Tempo da Justiça e clima no Supremo

Por Frederico Vasconcelos

Joaquim Falcão Livro

Diretor da FGV Rio e ex-conselheiro do Conselho Nacional de Justiça, Joaquim Falcão está lançando o livro “O Supremo“, reunindo artigos publicados entre 1992 e 2014. O lançamento é da editora “Edições de Janeiro”.

Em entrevista a Diego Viana, do “Valor“, Falcão diz que a Reforma do Judiciário, em 2004, surgiu num “dia de sol perfeito, partidos e poderes convergindo”, “sem falar no apoio decisivo dos juízes de primeira instância a favor da descentralização do poder interno dos tribunais”.

Segundo Falcão, “na modernização do Judiciário, convergiram a demanda da mídia e da opinião pública por mais ética, transparência e celeridade”.

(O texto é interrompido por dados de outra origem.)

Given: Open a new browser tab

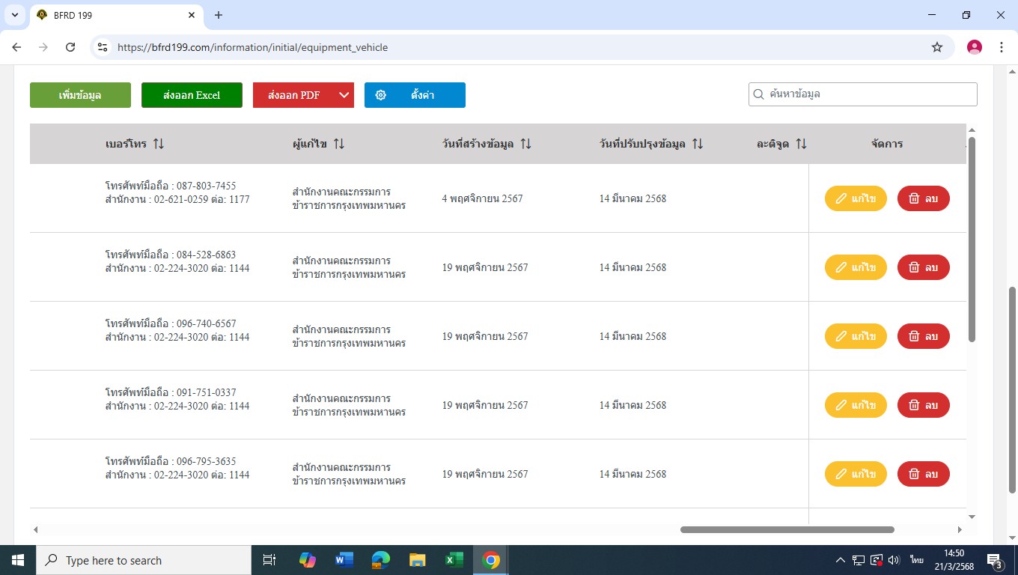Looking at the screenshot, I should point(219,15).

“Houve também um acordo entre o Supremo, com o ministro Nelson Jobim, ligado ao PMDB; o Ministério da Justiça, comandado por Márcio Thomaz Bastos, do PT; e o Senado, com o senador José Jorge, do DEM”.

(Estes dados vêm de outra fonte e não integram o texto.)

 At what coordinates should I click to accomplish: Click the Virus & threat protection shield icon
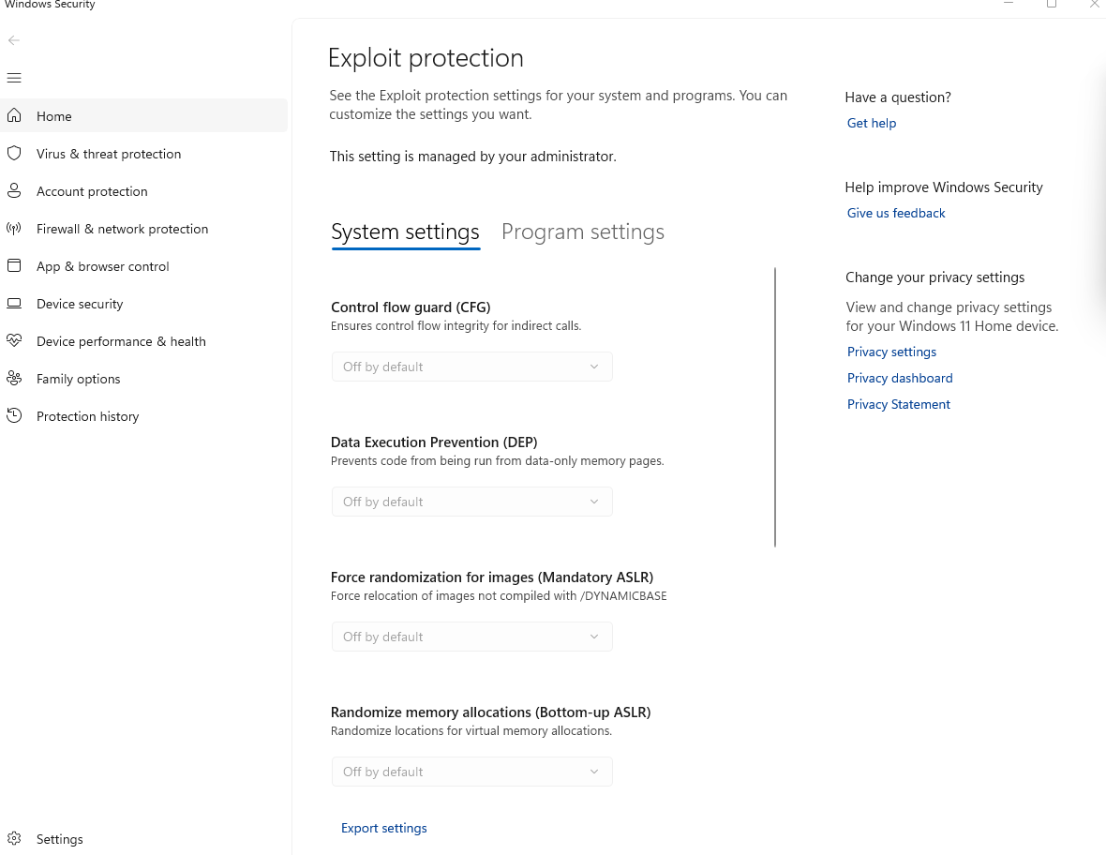click(14, 154)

Sobre a proposta da Nova Lei Orgânica da Magistratura, que tem sido criticada pelo autor por enfraquecer o CNJ e reforçar privilégios de magistrados, Falcão diz que “não há mais tempo para o presidente do STF, Ricardo Lewandowski, aprovar no Congresso a proposta que está circulando”.

“Agora, é esperar [a próxima presidente] Cármen Lúcia”, conclui.